Please Note: This article is written for users of the following Microsoft Excel versions: 97, 2000, 2002, and 2003. If you are using a later version (Excel 2007 or later), this tip may not work for you. For a version of this tip written specifically for later versions of Excel, click here: Checking for a Value in a Cell.

Checking for a Value in a Cell

Written by Allen Wyatt (last updated April 15, 2022)
This tip applies to Excel 97, 2000, 2002, and 2003


1

If you need to base a calculation on whether a cell has a number in it or not, you can use the ISNUMBER worksheet function. This function returns True if the target cell contains a numeric value or False if it contains anything else. For instance, if you want to do a calculation based on whether cell A3 contains a number, you could use the following:

=IF(ISNUMBER(A3),(A3*12)/52,"Enter number in cell A3")

This example results in the cell containing the result of (A3 * 12) / 52, but only if A3 contains a number.

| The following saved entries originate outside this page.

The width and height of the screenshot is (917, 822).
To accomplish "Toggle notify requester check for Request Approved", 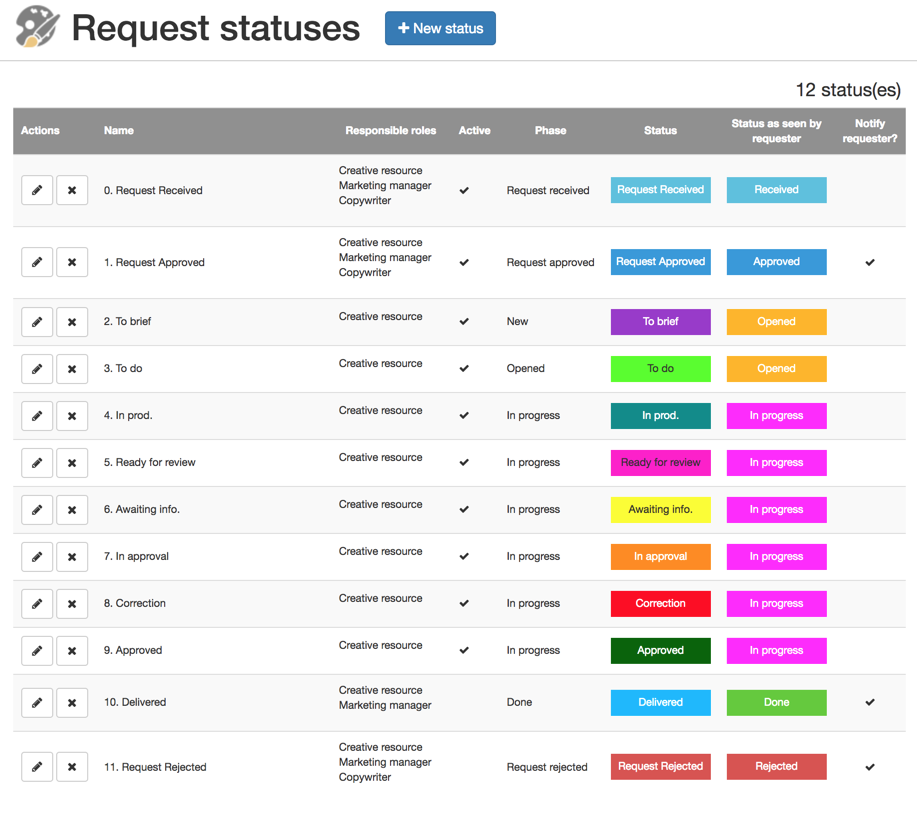I will pyautogui.click(x=870, y=262).
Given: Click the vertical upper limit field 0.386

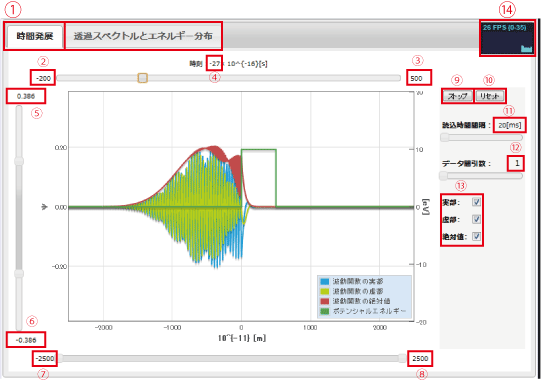Looking at the screenshot, I should tap(26, 96).
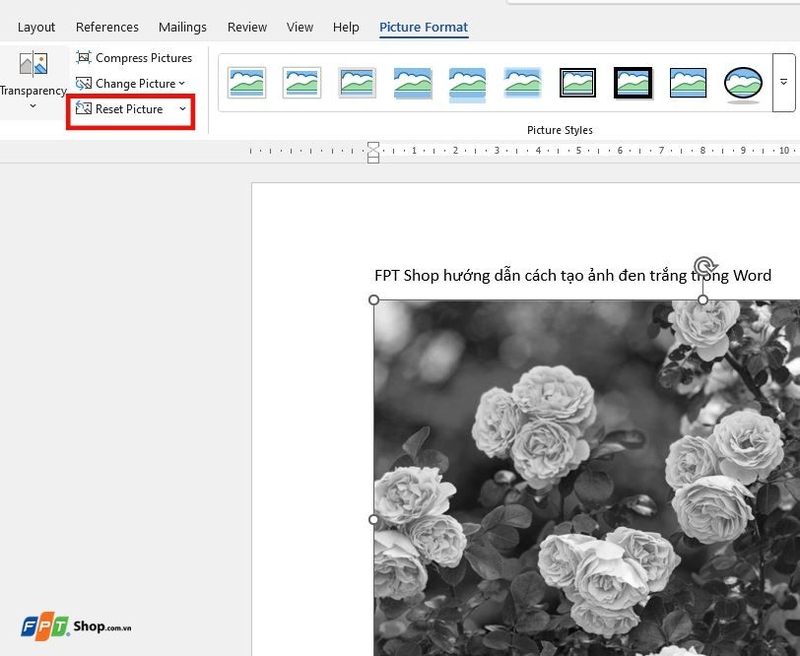800x656 pixels.
Task: Expand the Transparency dropdown chevron
Action: coord(33,106)
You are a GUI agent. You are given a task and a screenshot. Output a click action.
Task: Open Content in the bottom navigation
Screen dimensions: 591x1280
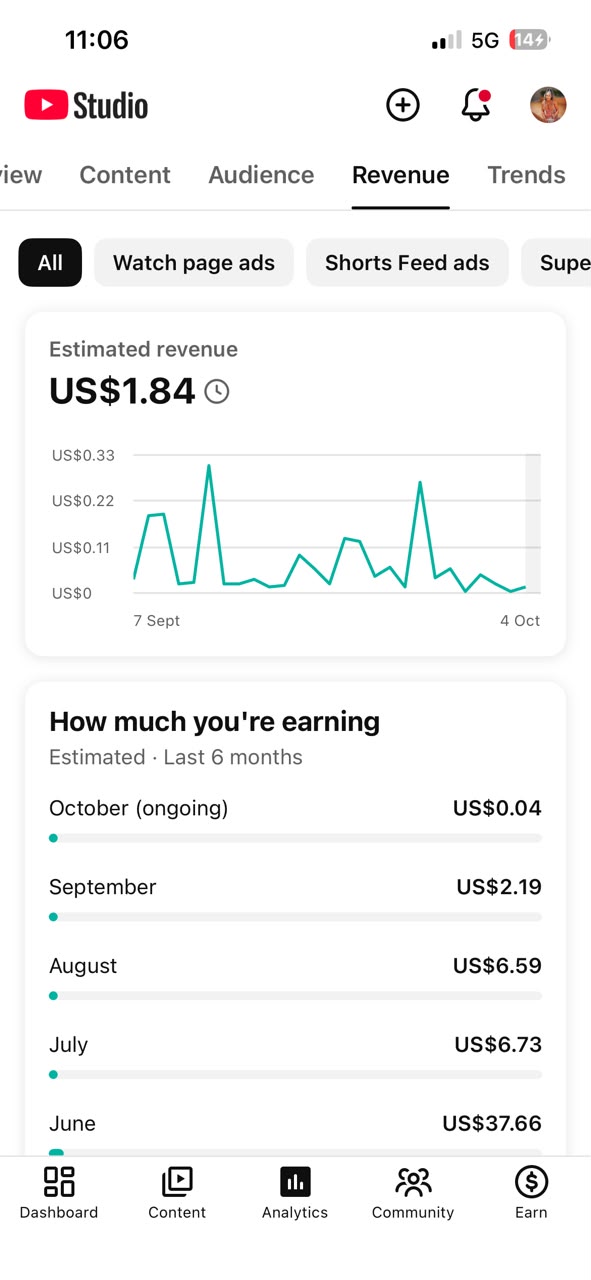[x=177, y=1193]
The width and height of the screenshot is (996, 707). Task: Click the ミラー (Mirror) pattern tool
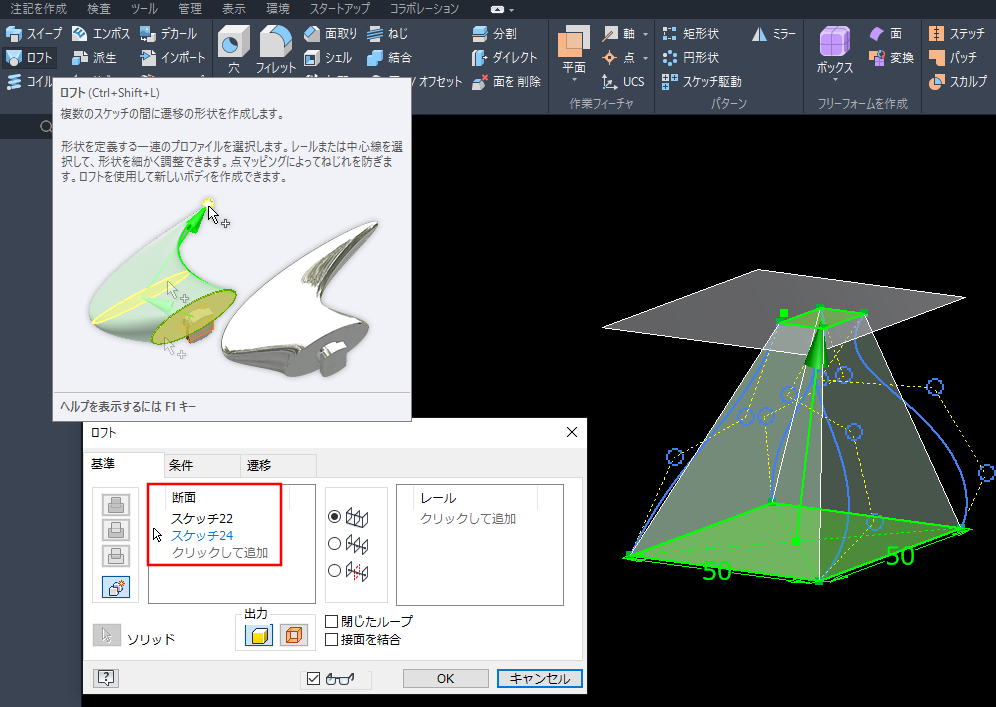[x=773, y=34]
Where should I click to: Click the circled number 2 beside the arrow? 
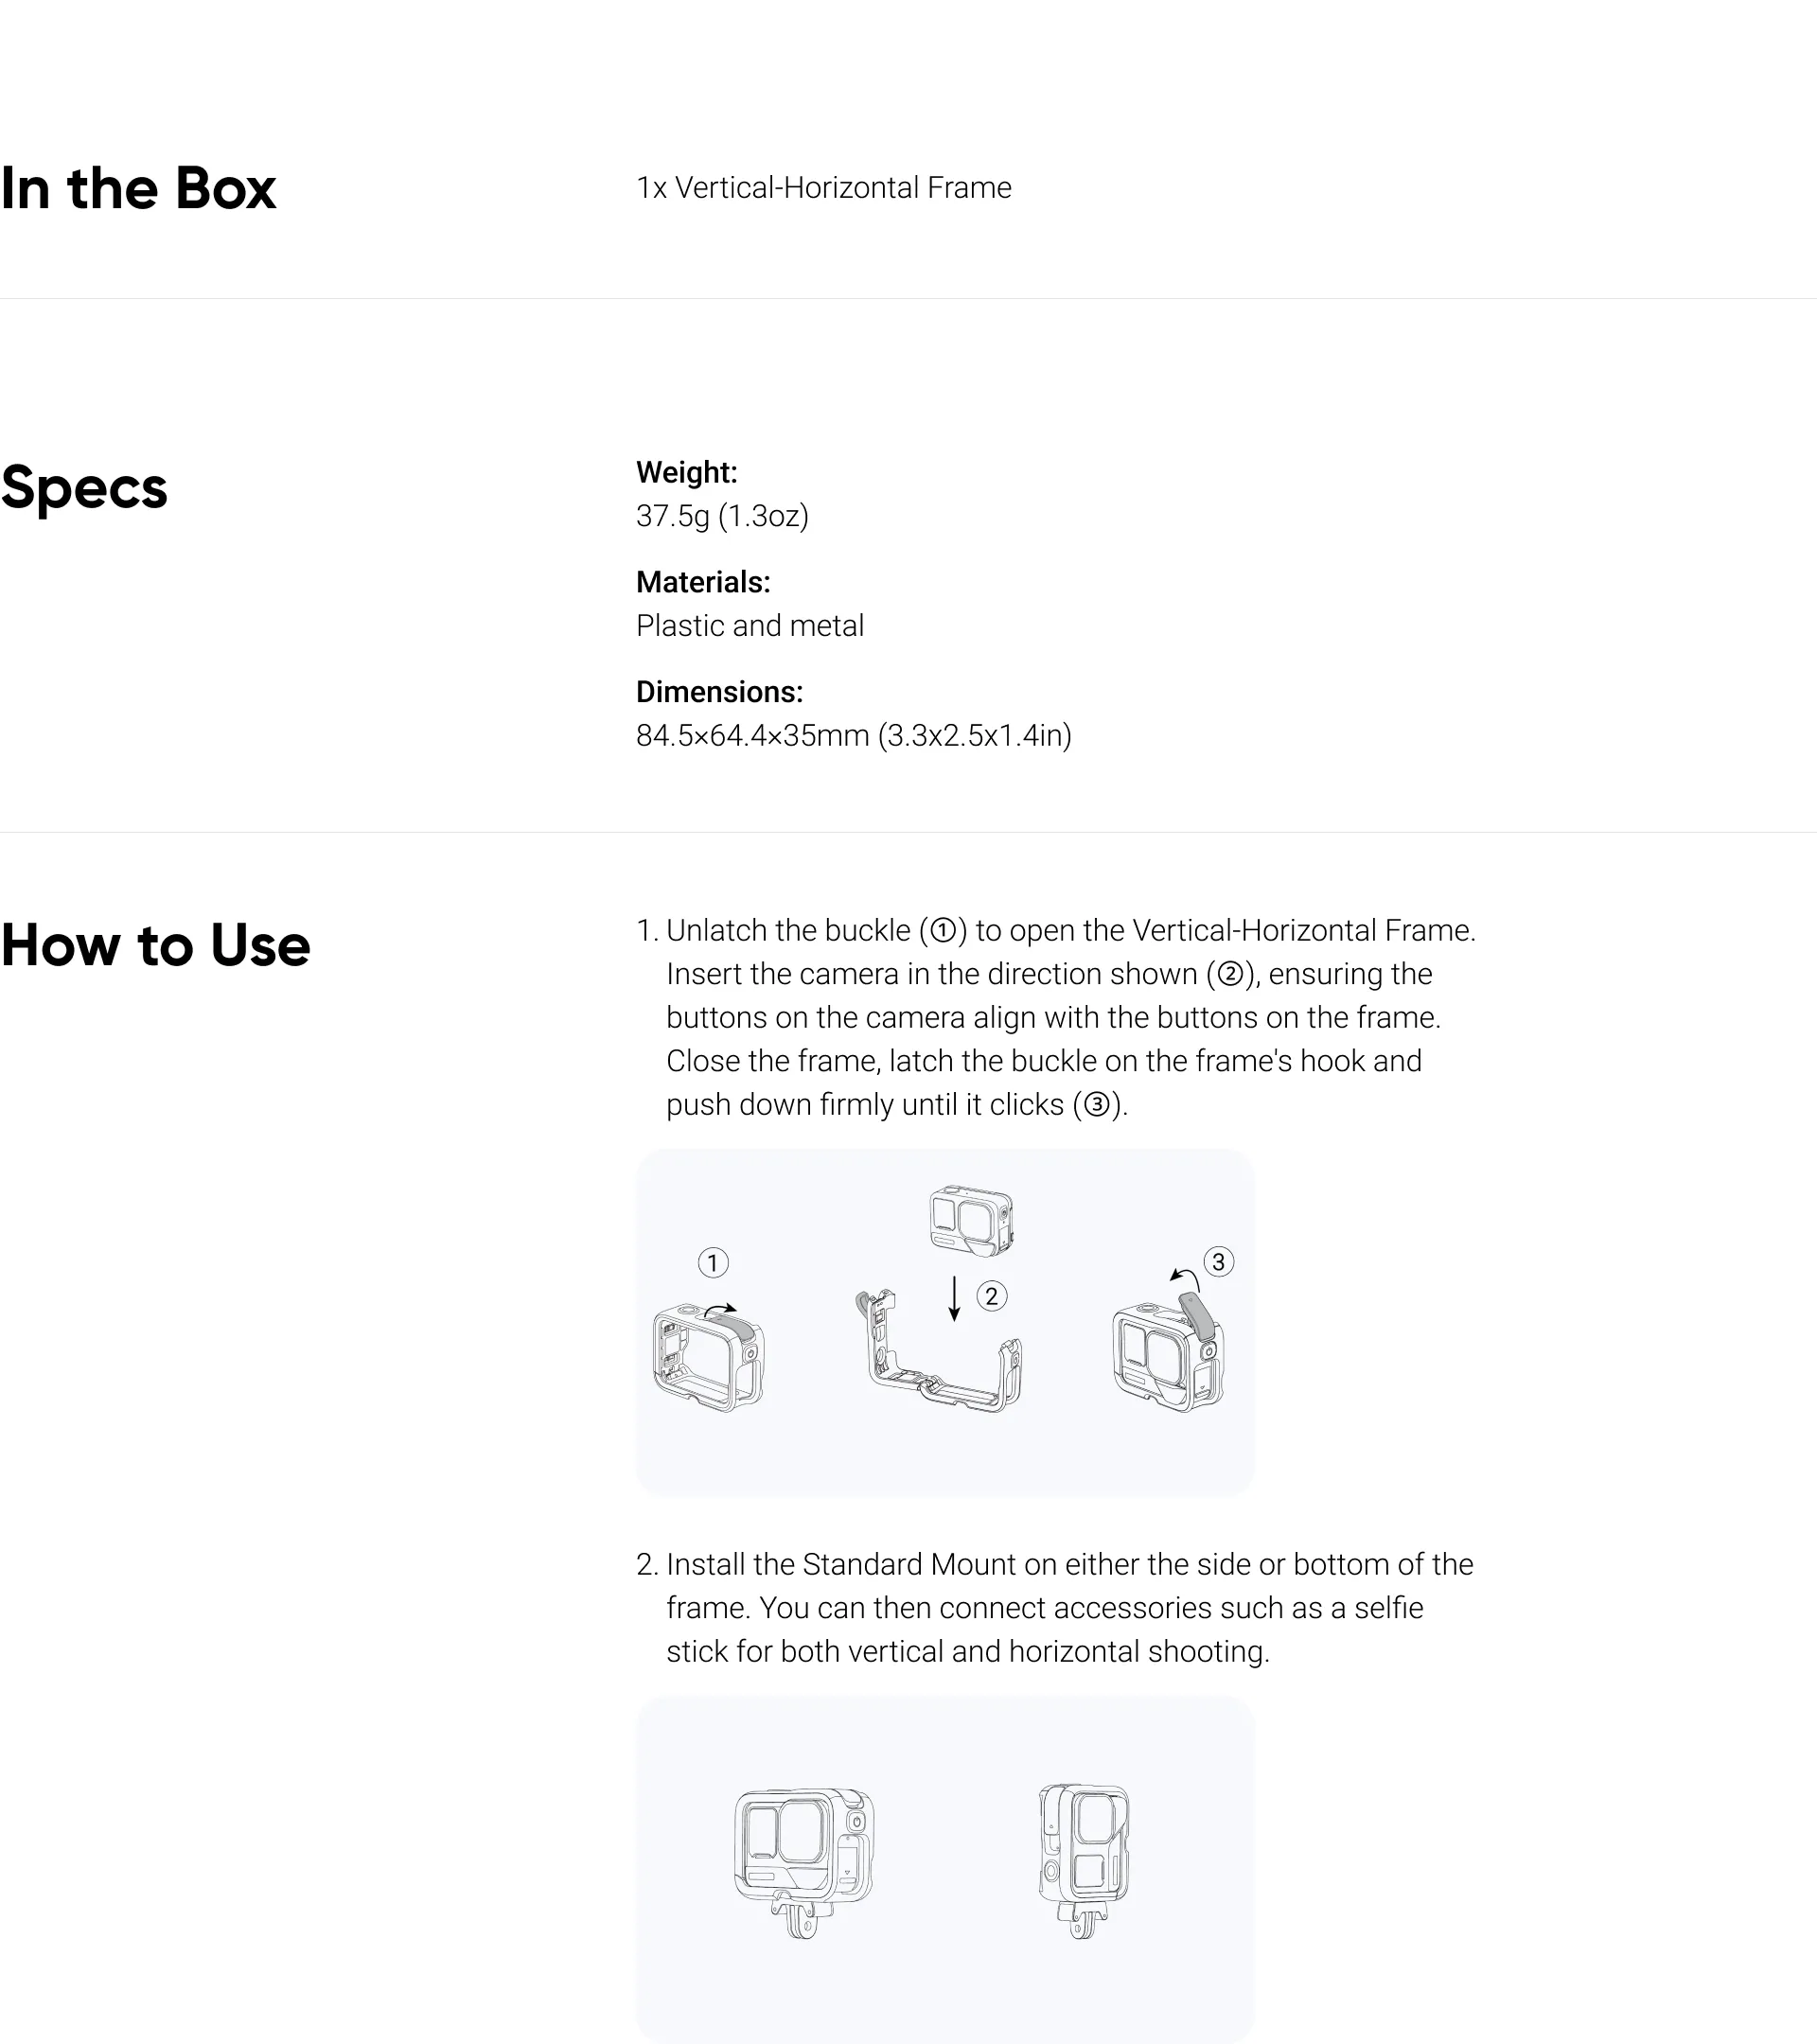pos(991,1297)

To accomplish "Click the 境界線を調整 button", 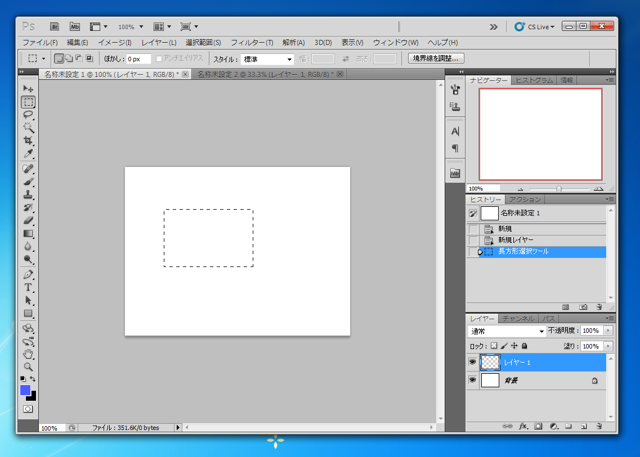I will click(x=436, y=59).
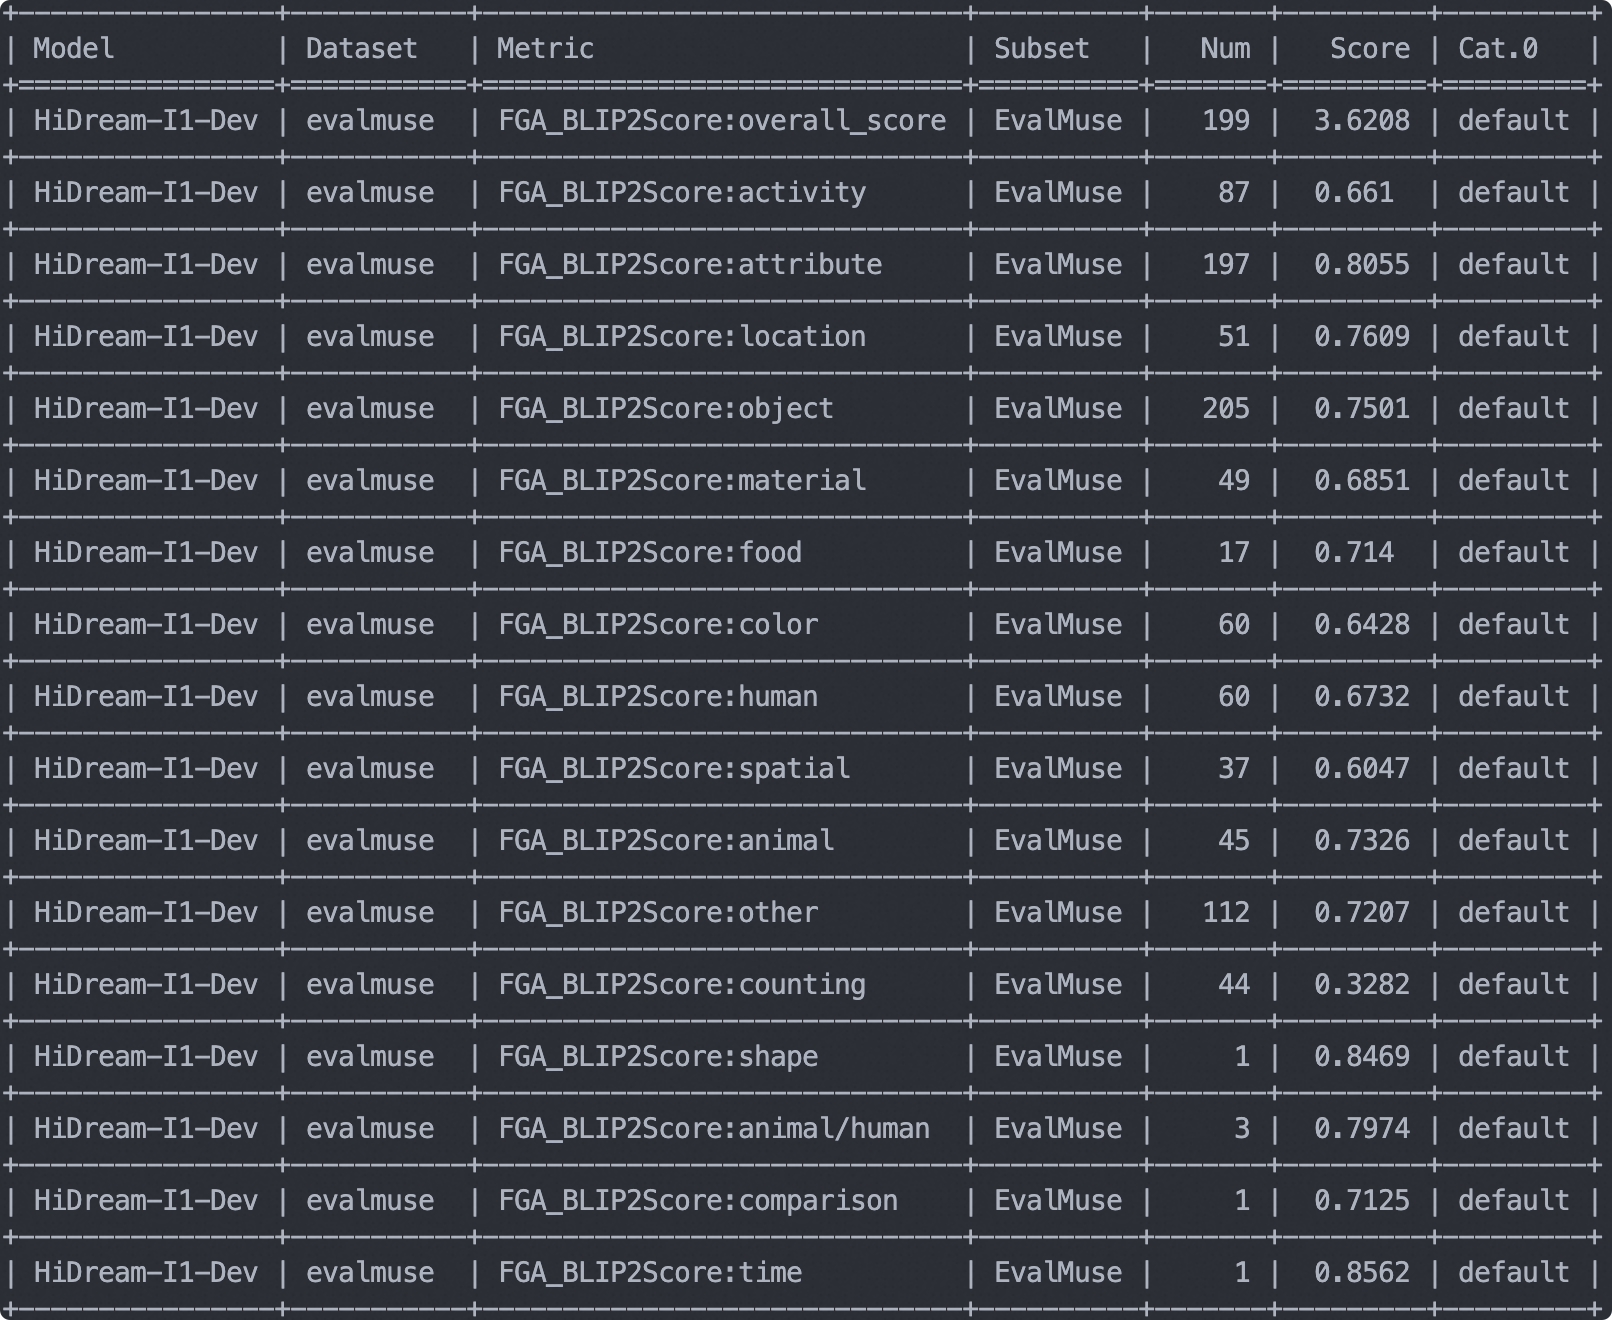Select the FGA_BLIP2Score:animal/human metric cell

click(714, 1129)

If it does not (for instance, it is blank or contains text), then the result contains the text "Enter number in cell A3."

ExcelTips is your source for cost-effective Microsoft Excel training. This tip (2113) applies to Microsoft Excel 97, 2000, 2002, and 2003. You can find a version of this tip for the ribbon interface of Excel (Excel 2007 and later) here: Checking for a Value in a Cell.

Author Bio

Allen Wyatt

With more than 50 non-fiction books and numerous magazine articles to his credit, Allen Wyatt is an internationally recognized author. He is president of Sharon Parq Associates, a computer and publishing services company. ...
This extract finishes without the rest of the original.